Graduate students are asking for an additional $1,807.51 per month from the university, a number calculated from the average UCSB student’s rent burden.

According to UCSB 4 COLA, many of the college’s graduate students spend more than 50 percent of their income on rent. UCSB graduate students in subsidized university housing spend more than 30 percent of their wages on rent.

Rallies supporting a cost-of-living adjustment have drawn hundreds of supporters, including a march last week from the university’s Storke Tower to the Mosher Alumni House. 
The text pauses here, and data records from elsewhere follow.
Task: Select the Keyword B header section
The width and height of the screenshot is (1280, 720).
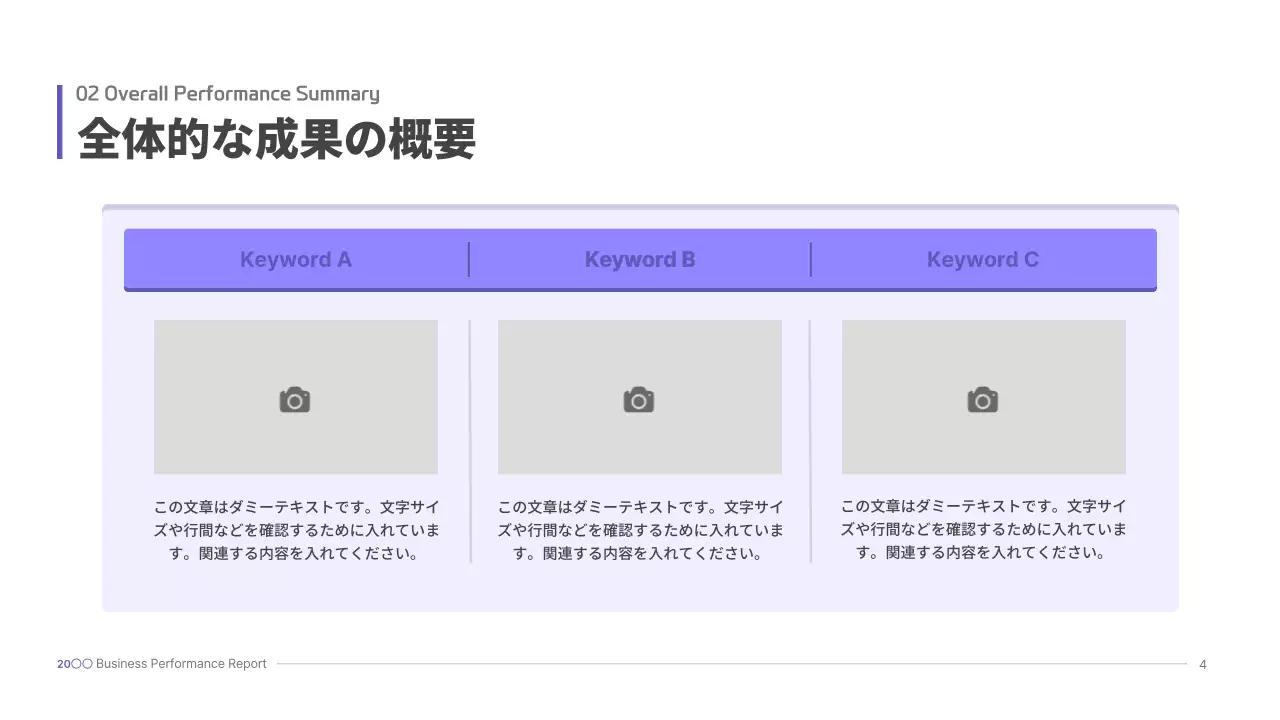Action: pyautogui.click(x=639, y=259)
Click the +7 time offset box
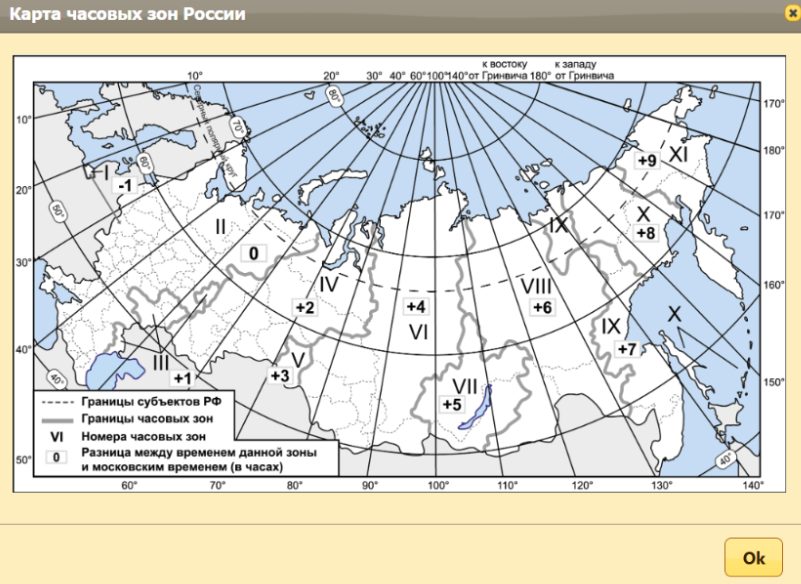The height and width of the screenshot is (584, 801). pyautogui.click(x=626, y=349)
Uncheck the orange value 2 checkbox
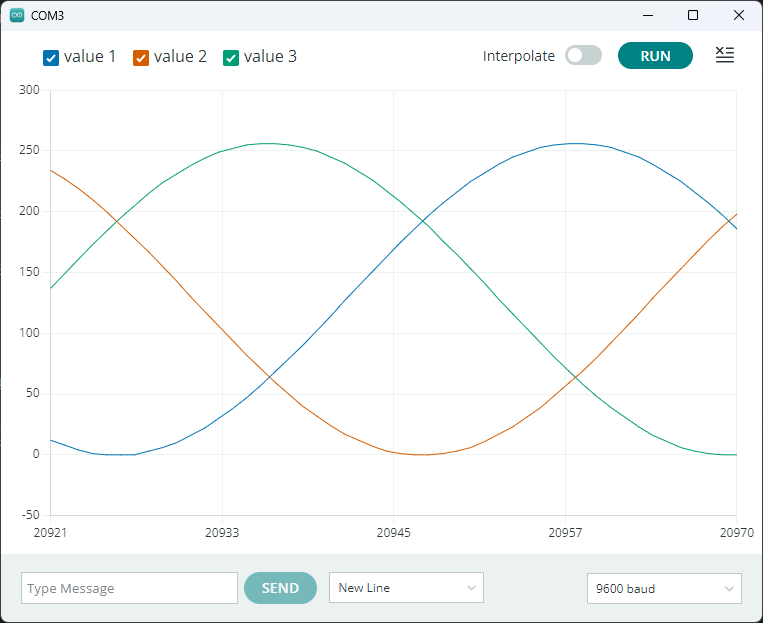Image resolution: width=763 pixels, height=623 pixels. [141, 58]
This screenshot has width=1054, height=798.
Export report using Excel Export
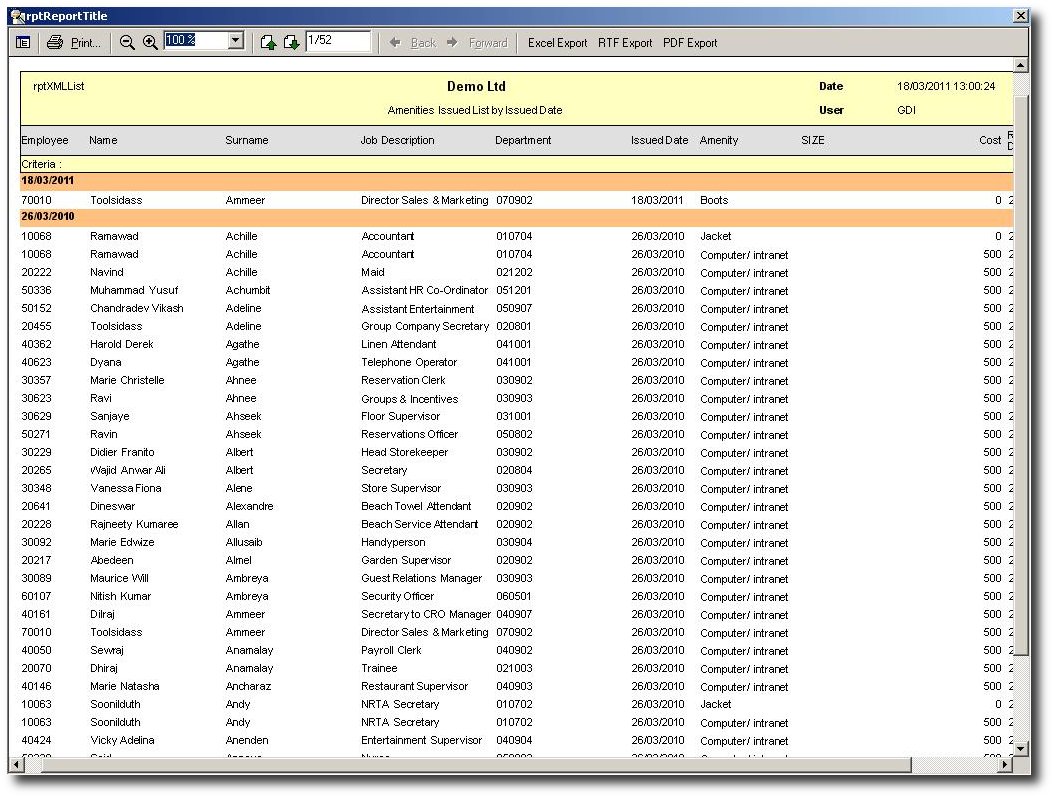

Striking graduate students at UCSB are withholding Winter Quarter 2020 grades, are not teaching, and are not holding sections. They said they will strike indefinitely unless the university meets their demands for a COLA or until they vote to end the strike in a graduate assembly. 

They held their fifth day of strike Wednesday and had plans for a “blackout” strike on Thursday, calling for a full strike across all 10 UC campuses, according to a message from the organizers.

As of this week, every University of California campus has a cost-of-living adjustment movement for graduate students. 

It started at UC Santa Cruz, an area with historically high rent prices, and graduate students there withheld Fall Quarter 2019 grades before they moved for a strike, which was not authorized by the graduate student teaching assistants’ union, UAW 2865.

Wednesday marked their 17th day on strike, and while on strike they have stopped teaching, grading or doing any work not related to their own degrees. They also blocked entrances to the UCSC campus in an effort to shut down the university. Last Friday, UCSC fired at least 54 of its graduate students for striking.